AIM:
Report only the number of lines in the listing below that contain the string "icon".

Start of INPUT

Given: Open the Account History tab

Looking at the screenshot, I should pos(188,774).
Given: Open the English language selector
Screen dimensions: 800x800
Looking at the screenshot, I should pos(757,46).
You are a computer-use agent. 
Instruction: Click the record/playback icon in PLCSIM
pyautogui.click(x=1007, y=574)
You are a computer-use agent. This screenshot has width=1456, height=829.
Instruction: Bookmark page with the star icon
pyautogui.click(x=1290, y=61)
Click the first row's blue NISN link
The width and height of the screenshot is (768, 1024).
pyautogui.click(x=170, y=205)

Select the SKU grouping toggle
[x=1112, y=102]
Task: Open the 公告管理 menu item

End of INPUT

EXERCISE RESULT:
2